The complexity of her visual deficits and their relationship to the progression of perceptual deficits is not clear yet. Visual differences have previously been described within the 17q21.31 microdeletion population and were present in this case. Further research is warranted to investigate if phenotypic visual presentations exacerbate perceptual deficits among individuals with KdVS.
Although initial reports of KdVS did not include features of ADHD, Koolen et al. [2016] reported ADHD in 1/12 patients with mutation and 6/33 patients with 17q21.31 microdeletions. Detailed family history regarding whether these patients have any family history of ADHD was not available. This patient did have a positive family history of ADHD, and we wondered if this patient's ADHD-combined subtype is a combination of both the familial learning disabilities and KANSL1 haploinsufficiency, as well as to what degree this affects her academic performance [Samango-Sprouse et al., 2014, 2013]. It would be interesting to consider the potential association between genetic disruptions on chromosome 17 and an increased risk of ADHD, and consequent impact in academic domains.

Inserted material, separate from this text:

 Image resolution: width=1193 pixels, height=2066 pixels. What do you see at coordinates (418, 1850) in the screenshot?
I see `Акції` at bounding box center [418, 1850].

Childhood apraxia of speech (CAS) has not been previously described in KdVS. This patient has had an excellent response to therapeutic intervention, which supported her verbal skill development rather nicely. Hyper-sociability, as well as a relatively strong memory for social cognition has also been described in KdVS [Egger et al., 2013]. These two aspects may lend themselves to increased verbal intelligence, which could be explored further by completing more detailed neurodevelopmental testing in other KdVS patients. Our findings expand the phenotypic presentations previously described in KdVS, particularly in regards to the neurodevelopmental phenotype, and suggest wider variability in the intellectual presentation of KdVS than what has previously been recognized.